One big caveat: Sometimes I think the screenplay gurus—with the exception of Field—are descendants of whoever wrote the Introduction to Sociology textbook I studied in college, so adept are they at coining new terms to describe basic screenwriting steps or patterns. McKee’s buzzwords include: Archplot, Miniplot, Antiplot, Multiplot, Nonplot; Symbolic Ascension; Ironic Ascension; the Mind Worm; and the Gap. Truby uses Story World, Symbol Web and Scene Weave. Among Snyder’s 15 beats are Fun and Games, and Dark Night of the Soul; and among his Immutable Laws of Screenplay Physics are The Pope in the Pool, Double Mumbo Jumbo, Watch Out for That Glacier, and, of course, Save the Cat, a rule that says “the hero has to do something when we first meet him so that we like him and want him to win.” Hauge’s Ten Simple Keys to Plot Structure include More, Bigger, Badder; Something Old, Something New; Before and After; Lines & Arcs; and Secrets & Lies.

Don’t get hung up on the whacky jargon, or the horizontal, rising-angle, and overlapping-circle line graphics, or the formulas about which minute of a two-hour screenplay should correspond with which structural milestone. Instead, absorb the universal characteristics of dramatic storytelling and incorporate them into your own story.

Stephen J. Cannell, the prolific TV show creator/writer (“The Rockford Files,” “Baretta,” “21 Jumpstreet” et al.) and novelist (King Con, Vertical Coffin, The Tin Collectors, et al.),  posted a 21-part online writing seminar on his website several years ago. I followed it from week to week. Here’s his final thought from that course:

“Don’t let this excessive list of Do’s and Don’t’s make writing seem more complicated than it is. Remember, writing should be fun.”—Alex McNab

The Journey of a Writer

Summertime greetings to all you writers out there from Adair Heitmann. How is your writing going? Do you have less time to improve your craft during the hot, humid days of summer? Or do your work and personal responsibilities ease up during July and August, affording you ample opportunities to flesh out your memoir? Is your life quieter so you can hear the soft voice inside waiting for time and space to come out? Or is your summer so full of other outside voices that you can’t wait for school to begin again?

In the summer months, many people travel. I like to think of writing as a journey with interesting side trips. The journey takes preparation, willingness, stamina, and a sense of adventure. The writer needs to trust that it isn’t always the destination that is important, it is the process. When I write, then share my creations with my writing critique group, or send my essays, books, and poems out for publication or to contests and agents, those extroverted actions bring me in touch with people, places, and organizations that I never would have encountered, if I had not started the journey.

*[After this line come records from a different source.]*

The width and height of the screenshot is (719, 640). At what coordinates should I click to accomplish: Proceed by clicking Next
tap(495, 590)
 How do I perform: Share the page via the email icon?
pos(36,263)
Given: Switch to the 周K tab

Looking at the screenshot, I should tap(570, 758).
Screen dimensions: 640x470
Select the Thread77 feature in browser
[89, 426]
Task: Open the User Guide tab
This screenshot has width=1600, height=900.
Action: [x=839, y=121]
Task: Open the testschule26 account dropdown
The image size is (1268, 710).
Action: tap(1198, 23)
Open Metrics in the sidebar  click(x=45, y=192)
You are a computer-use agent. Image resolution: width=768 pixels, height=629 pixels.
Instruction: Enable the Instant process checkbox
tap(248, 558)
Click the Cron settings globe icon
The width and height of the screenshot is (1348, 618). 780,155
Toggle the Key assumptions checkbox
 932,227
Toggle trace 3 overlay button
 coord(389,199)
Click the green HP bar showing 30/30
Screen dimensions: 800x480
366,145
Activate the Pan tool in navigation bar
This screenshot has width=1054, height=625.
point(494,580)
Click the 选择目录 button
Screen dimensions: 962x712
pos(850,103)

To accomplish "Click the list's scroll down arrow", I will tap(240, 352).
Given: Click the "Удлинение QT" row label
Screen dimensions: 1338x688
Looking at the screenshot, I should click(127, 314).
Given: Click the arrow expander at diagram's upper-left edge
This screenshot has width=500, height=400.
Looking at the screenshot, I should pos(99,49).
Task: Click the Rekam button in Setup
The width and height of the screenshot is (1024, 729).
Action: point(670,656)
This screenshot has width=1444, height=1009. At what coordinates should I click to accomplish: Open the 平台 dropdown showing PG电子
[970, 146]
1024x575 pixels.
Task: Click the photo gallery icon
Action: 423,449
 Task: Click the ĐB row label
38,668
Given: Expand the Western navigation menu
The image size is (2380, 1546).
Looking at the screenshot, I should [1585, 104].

When I have bad days, days in which I can’t write for as long as I’d like or at all, or if I get a rejection letter, I remember that I’m in it for the long haul. My dedication to writing is like a trip around the world, not across town. The art of writing has its ups and downs, twists and turns, and it has magical moments. Experiences filled with wonder, acceptance, and connection.